----- Material for this task

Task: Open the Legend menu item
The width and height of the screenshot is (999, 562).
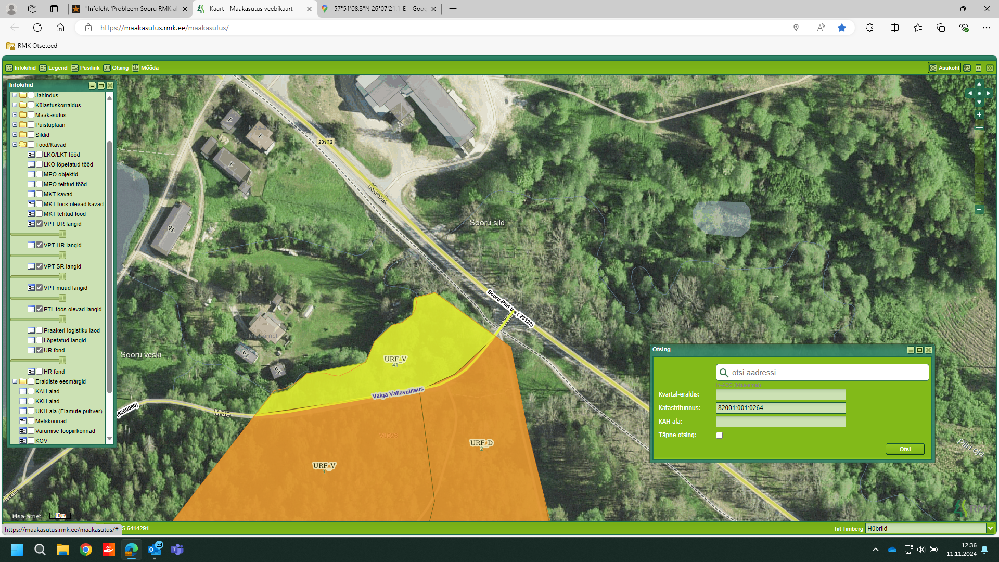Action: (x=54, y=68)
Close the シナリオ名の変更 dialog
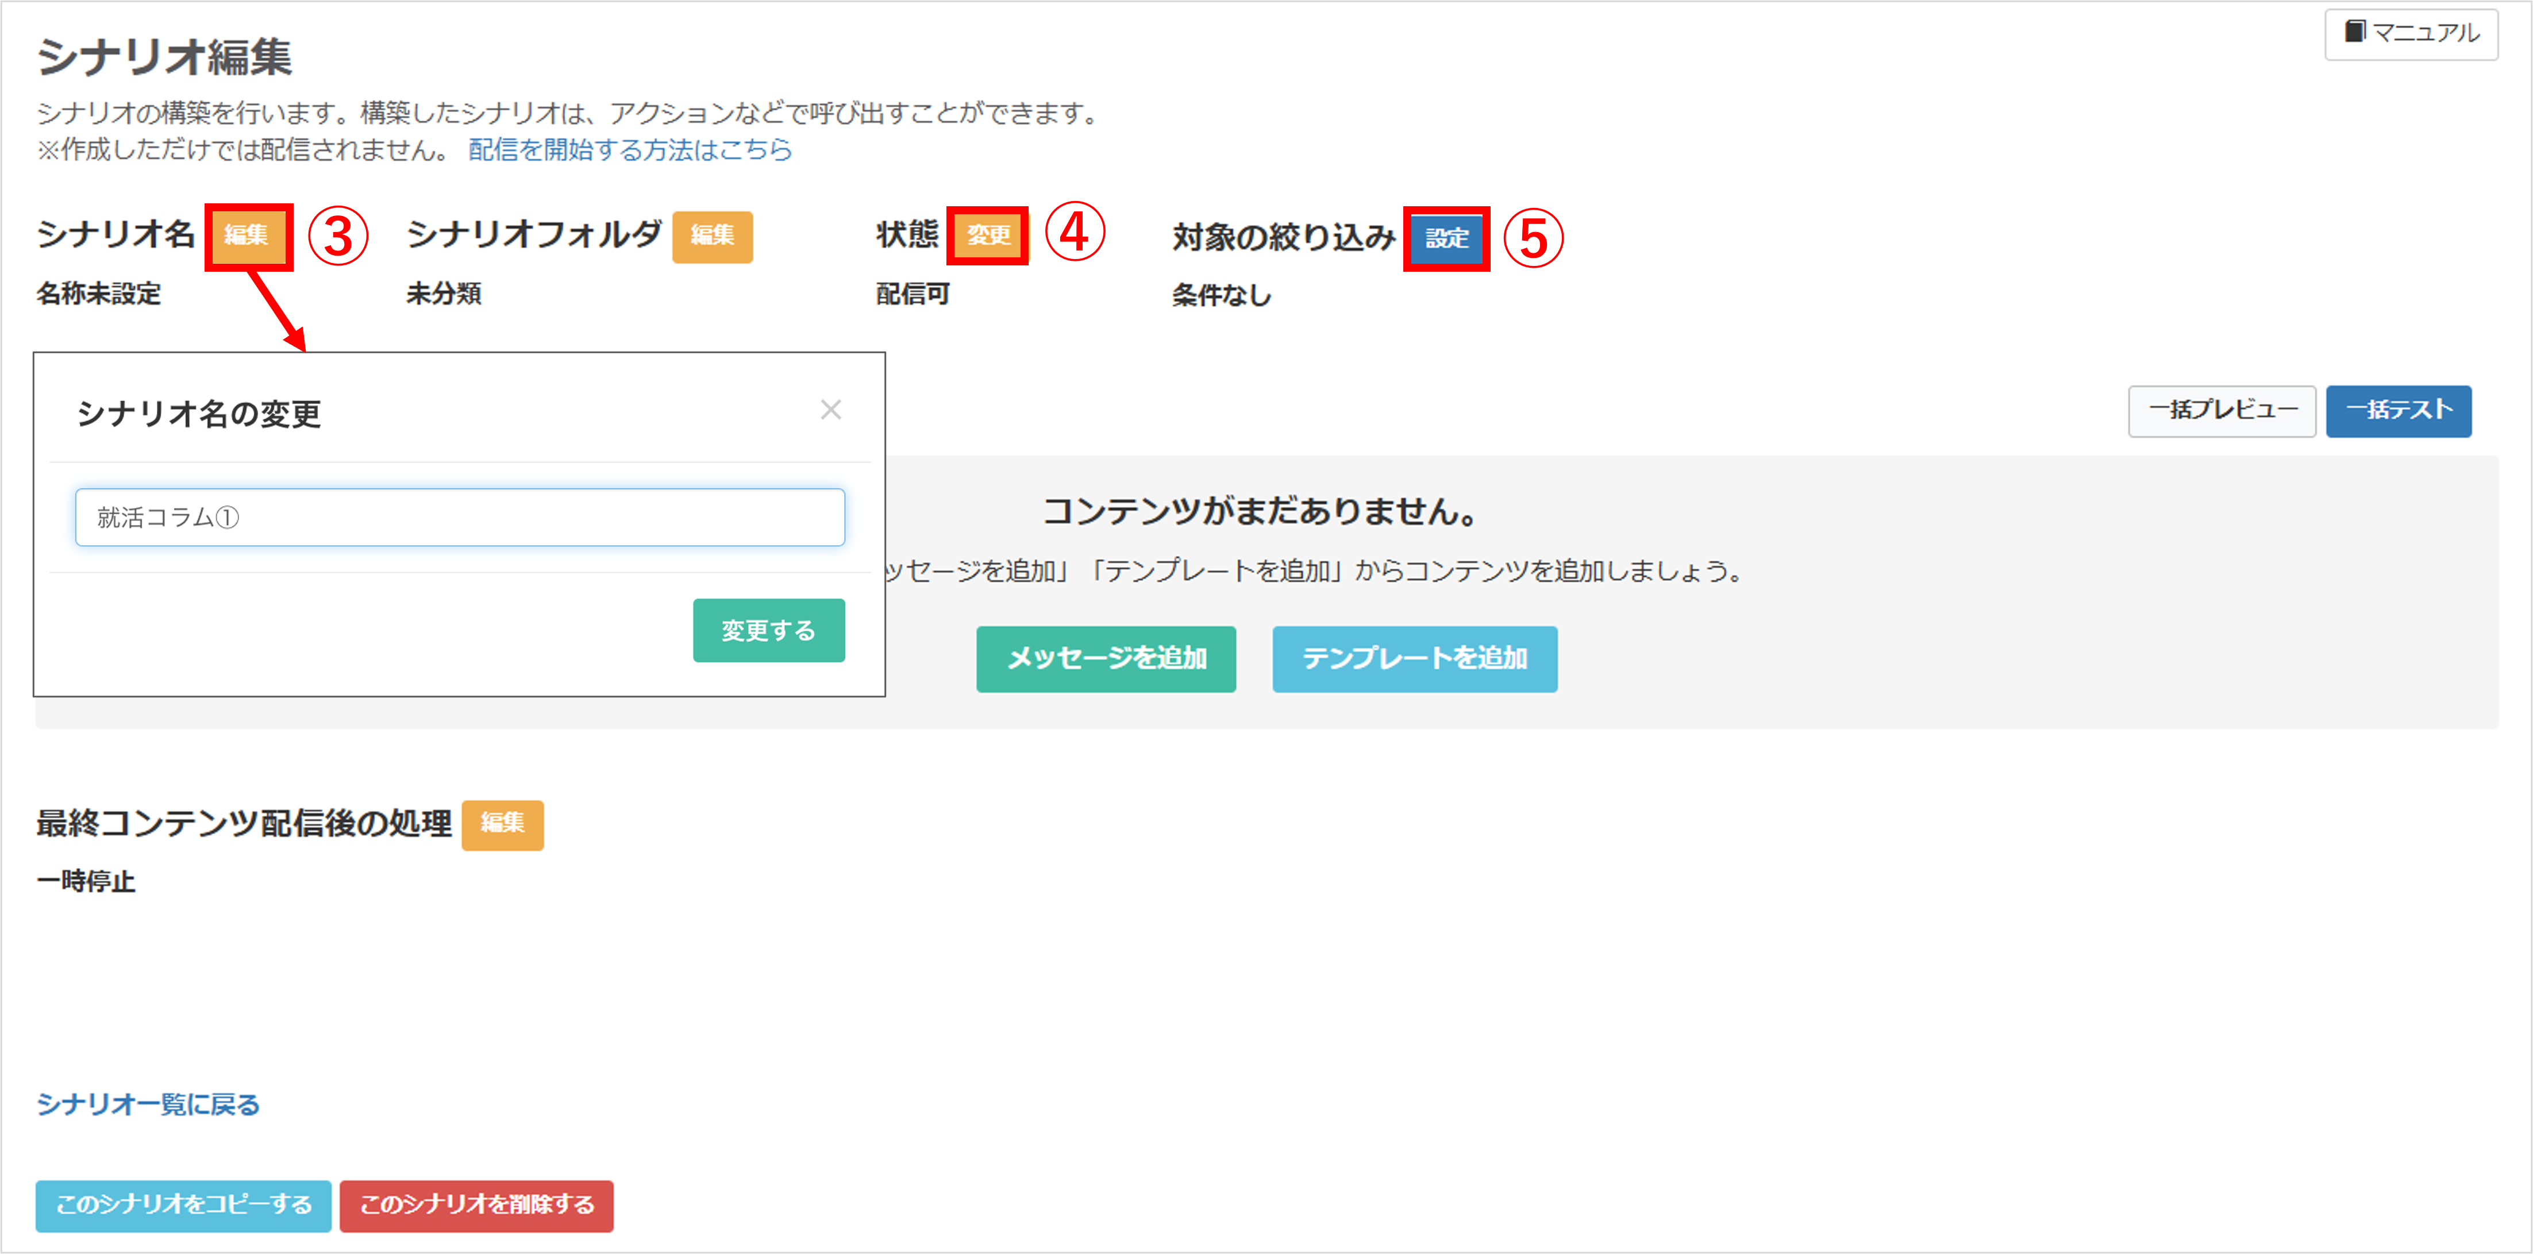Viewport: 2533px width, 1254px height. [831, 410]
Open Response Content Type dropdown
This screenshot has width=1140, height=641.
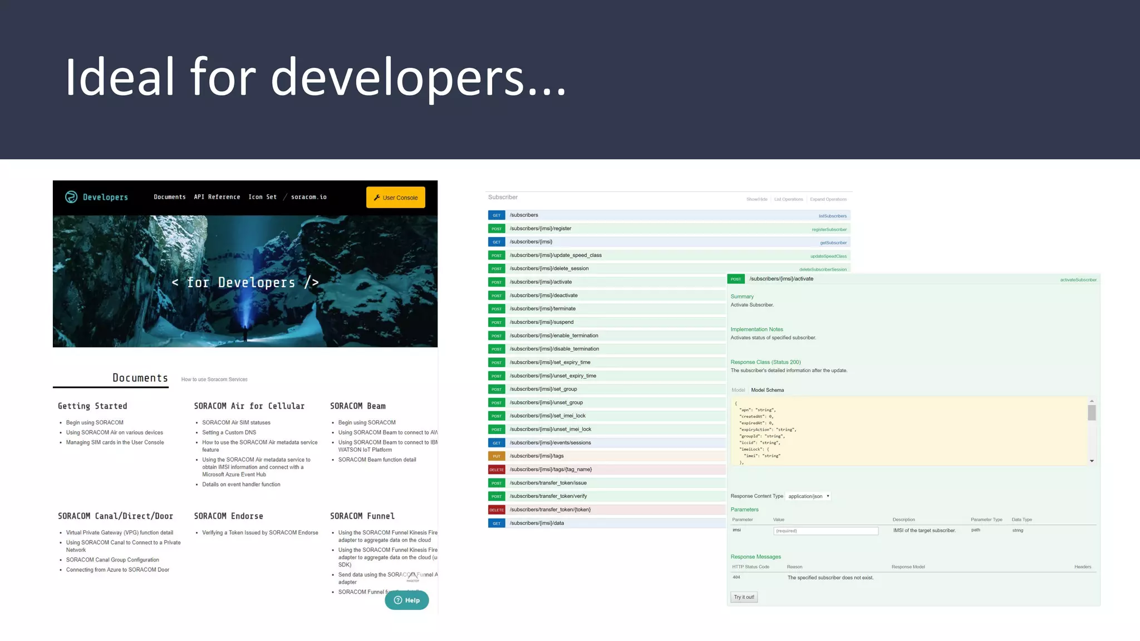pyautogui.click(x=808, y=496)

----------

What is required => A precise copy of each record, with the images removed, should be output.

Answer to this task =>
Task: Open the Legend menu item
The width and height of the screenshot is (999, 562).
Action: (x=54, y=68)
Close the シナリオ名の変更 dialog
Viewport: 2533px width, 1254px height. [831, 410]
Open Response Content Type dropdown
This screenshot has width=1140, height=641.
pyautogui.click(x=808, y=496)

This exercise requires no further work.